Se i beni culturali sono un campo di battaglia, Pompei è la Waterloo d’Italia. Cinquanta domus chiuse su settantatre, affreschi degradati e infiltrazioni d’acqua che minacciano nuovi crolli. L’allarme choc proviene dai sindacati (CGIL, CISL, UIL, UNSA, UGL) riuniti stamane nell’Auditorium di Pompei per scuotere l’opinione pubblica di fronte allo stato d’abbandono del nostro patrimonio artistico. Cancelli chiusi fino alle 11.00 e turisti in fila dalle 8.30. All’apertura ben cinquemila entreranno in un’ora sola. Un disagio di cui, scrivono i sindacati, “ci scusiamo, ma è importante comprendere i motivi alla base della protesta”.
E i motivi di questa manifestazione nazionale, con Pompei sede dell’assemblea delle aree archeologiche campane, certo non mancano. Sotto accusa, per i sindacati, l’organizzazione del lavoro con “il blocco del turn over, che ha ridotto ai minimi termini il già esiguo organico” oltre “all’ulteriore accorpamento delle Soprintendenze con il conseguente fallimento gestionale già registrato nel caso della macro Soprintendenza di Napoli e Pompei”. Nefasta, per le OO. SS., anche una serie di sbarramenti e dilazioni: dal “blocco di accordi nazionali che avrebbero reso possibile l’ampliamento dell’offerta di servizi ai cittadini” ai “ritardi di circa nove mesi del pagamento del salario accessorio”; dalla “sospensione dei processi di riqualificazione del personale” all’ “ulteriore proroga del rinnovo del contratto di lavoro fermo al 2009”. Senza contare, scrivono ancora i sindacati, “le lentezze burocratiche nell’assegnazione delle gare d’appalto alle ditte aggiudicatrici dei servizi aggiuntivi, delle quali risente il visitatore per mancanza di bookshop, guardaroba e punti di ristoro” e i “ritardi nell’impiego dei fondi previsti per il recupero e la valorizzazione del complesso monumentale di Palazzo Reale”.

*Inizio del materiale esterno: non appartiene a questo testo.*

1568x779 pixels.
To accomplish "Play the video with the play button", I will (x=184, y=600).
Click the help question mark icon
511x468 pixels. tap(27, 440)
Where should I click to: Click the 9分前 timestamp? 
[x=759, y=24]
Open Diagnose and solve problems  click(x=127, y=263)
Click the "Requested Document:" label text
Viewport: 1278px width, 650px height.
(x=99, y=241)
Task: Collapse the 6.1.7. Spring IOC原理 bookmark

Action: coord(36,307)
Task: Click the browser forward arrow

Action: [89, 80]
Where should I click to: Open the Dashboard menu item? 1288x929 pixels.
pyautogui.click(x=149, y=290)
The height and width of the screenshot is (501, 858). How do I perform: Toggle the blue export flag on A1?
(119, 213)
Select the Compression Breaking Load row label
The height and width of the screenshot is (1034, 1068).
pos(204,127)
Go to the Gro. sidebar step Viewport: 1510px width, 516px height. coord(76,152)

Le ragioni della protesta, quindi, vanno oltre la città sepolta, ma Pompei è un problema nel problema MIBAC. CGIL, CISL e UIL, infatti, “ritengono che gli interventi del Grande Progetto Pompei, in assenza di un piano strategico strutturale in grado di offrire risposte urgenti ai problemi della conservazione, della tutela e della valorizzazione, rischiano di non sortire alcuno degli effetti sperati”. “Non ci confortano le dichiarazioni di buona volontà del neo ministro Bray (Mi aspetto di avere le risorse per le priorità. Innanzitutto la questione del personale, ridotto allo stremo) – proseguono i sindacati – Noi, nel silenzio generale, lo stiamo dicendo da anni! L’emergenza Pompei, al pari di quella della stragrande maggioranza dei siti museali italiani, non può più attendere. Occorre passare dalle parole ai fatti. E’ perentorio un intervento immediato del governo e del parlamento per affrontare in maniera strutturale e definitiva la condizione drammatica di questo come di altri siti museali”.
Organizzazione del lavoro, certezza del salario e piano strategico per i beni culturali, che devono tornare centrali nell’agenda del governo. Queste, dunque, le basi della piattaforma che i sindacati presenteranno l’8 luglio al ministro della cultura Massimo Bray. La percezione, però, è che se un tempo Pompei è stata seppellita per essere riscoperta, oggi Pompei deve chiudere per non morire.